Bob may have made the recordings in the late 1950s – not long before he and Betty divorced in April 1959 – on what my oldest brother Crys tells me was a tabletop recorder our father purchased as one of his toys (he was also an amateur photographer with his own darkroom). It’s also possible Bob made the recordings during a brief time when we think B&B were making a go at reconciliation in early 1960, during the period when I was conceived that May.

Beautiful Betty, at left, with my big sister Terry and our older brother Crys’s girlfriend at the time, Pam. Terry was about 12 years old. If you look at pics of Terry and me as kids, we look SO much alike!

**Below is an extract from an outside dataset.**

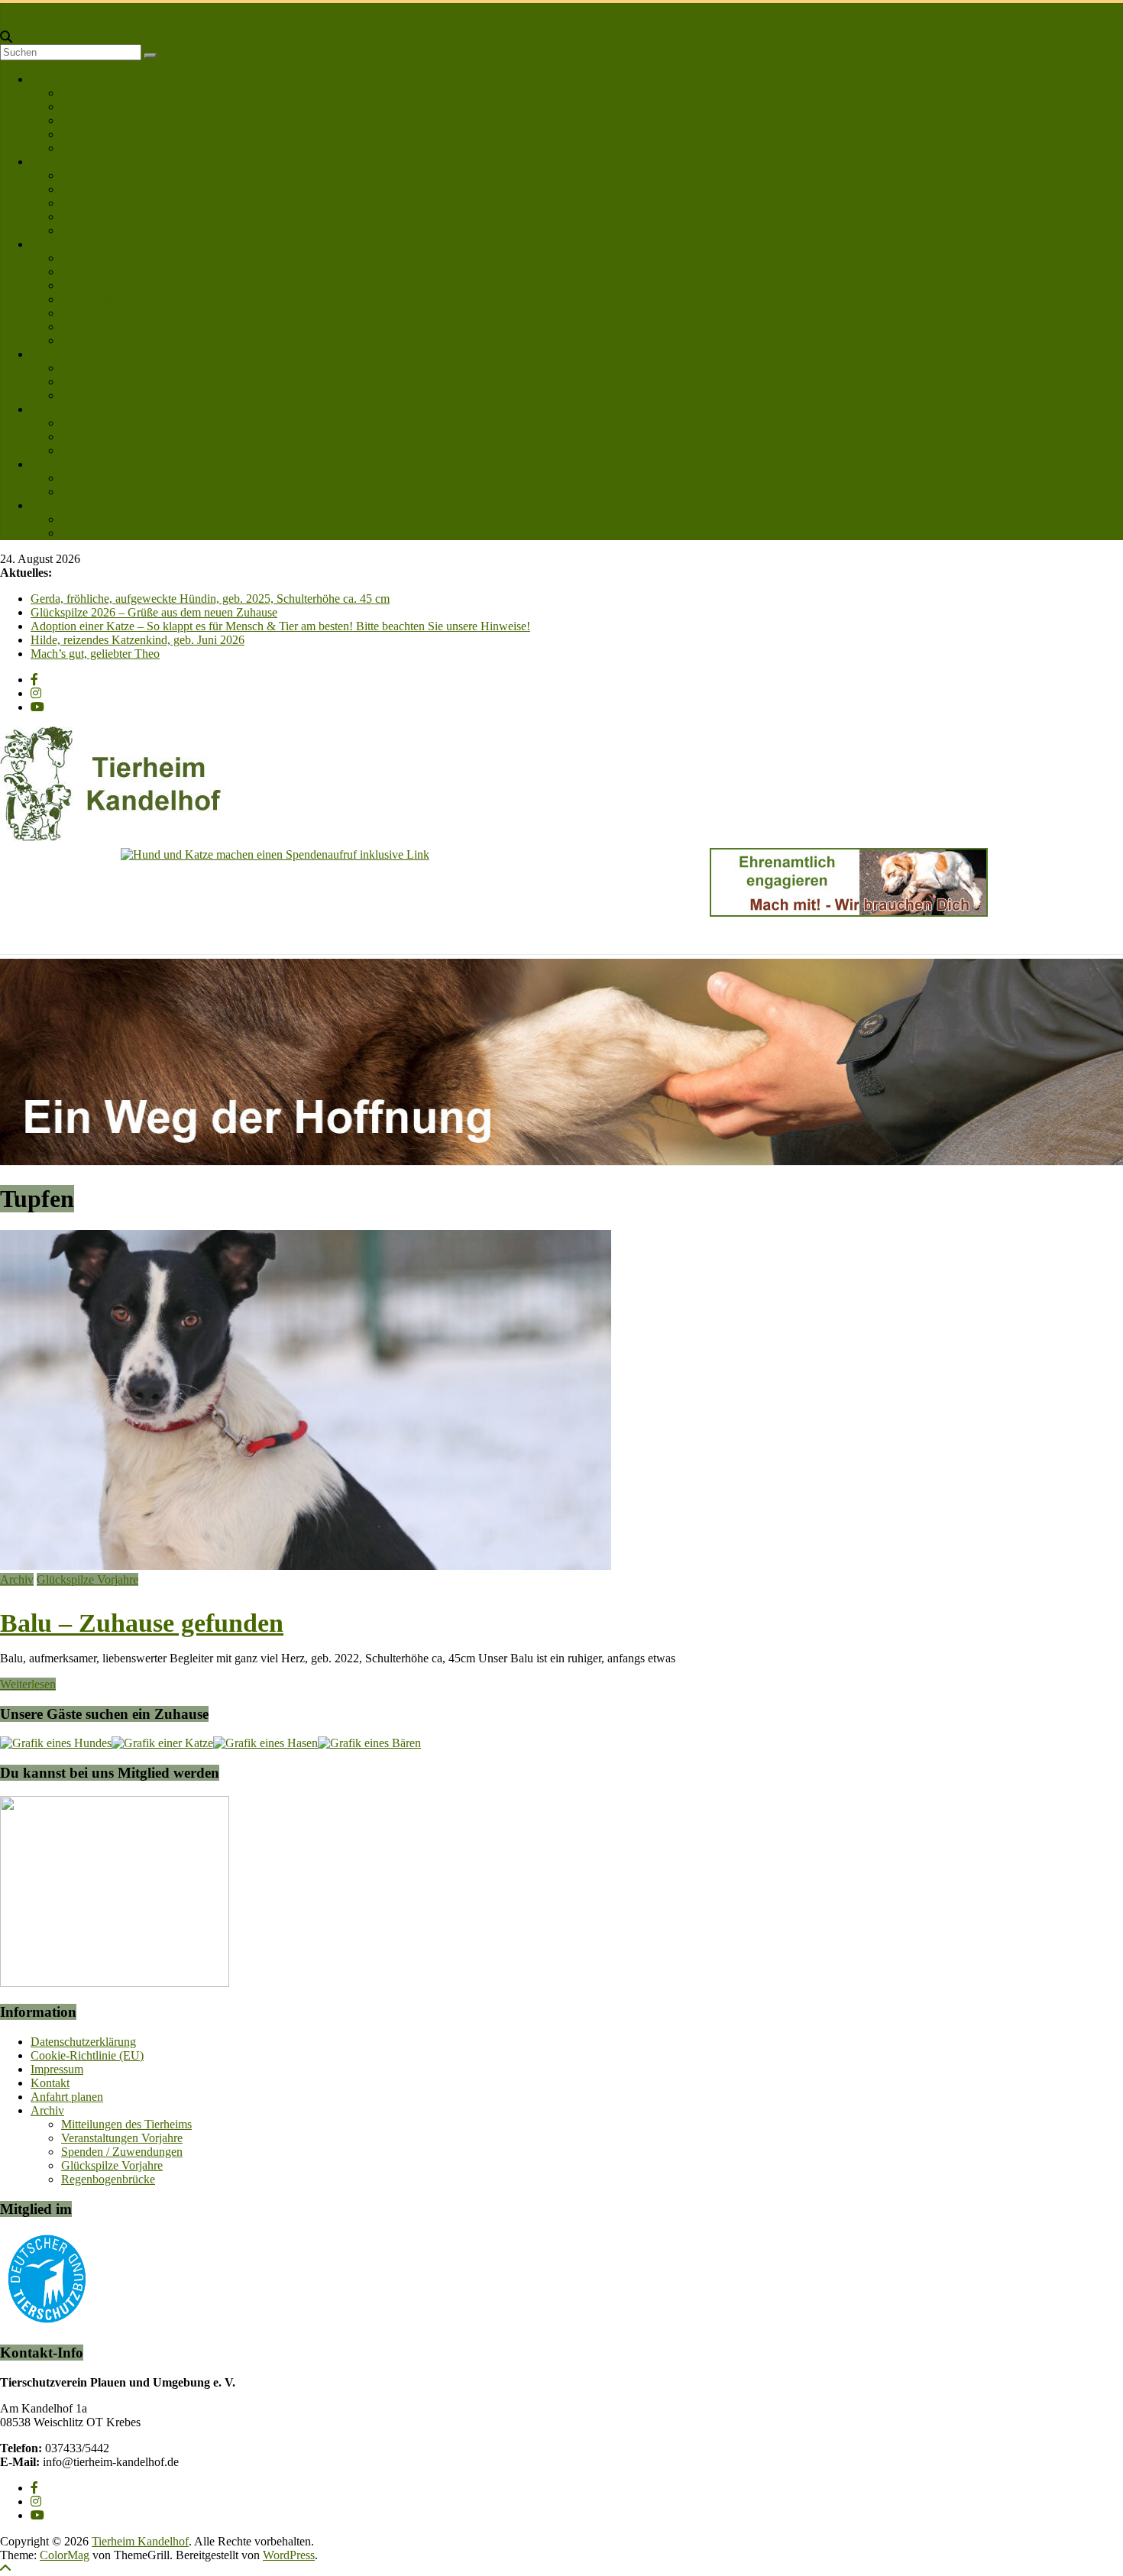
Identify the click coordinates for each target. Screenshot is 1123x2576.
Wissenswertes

The other gift of Betty’s voice that I’ve shared with you during holidays past is the one she left for her children late in her life – a cassette on which she vocally accompanied several songs on vinyl Christmas LPs she and her second alcoholic husband, Ronnie Cazad, owned. My first moments of hearing Betty’s voice came through that cassette, the first time my family and I traveled to Colorado to meet brother Crys and our sister Terry in July 2005 – almost 13 years after Betty’s passing.

I usually share some of those Christmas recordings of Betty’s this time of year. But I’ve decided to bring out a few of the old standards she sang, the treasures Bob left behind for the son he never knew about. I’m also including some photos of Betty and Bob that I’ve never shared – I’d never even seen them and dozens of others before Terry pulled out some albums during my trip last February to see her and Crys.

Betty with my big brother Crys and two of his 3 children — his daughter Lew and his adopted son Tim, who’s a police detective in Lakewood, Colorado. Lew is now 51 years old! This photo was taken when Betty and her second husband Ronnie visited Colorado in 1988.

Betty and Bob, thank you for giving your fourth child these uniquely special gifts. Merry Christmas and love to you both in heaven.

And happy, blessed holidays to all our friends and family. We hope your holidays and 2025 are filled with love, light, lots of hugs, wonderful forever memories – and music. ❤

Here are Betty and Bob:

“The Man I Love”

“It Had To Be You”

“Somebody Loves Me”

“I’m Confessin’ That I Love You”

My birth father Bob Workman with the family’s dog Mickey. The photo was taken sometime in the 1940s. Bob and Betty married in September 1939.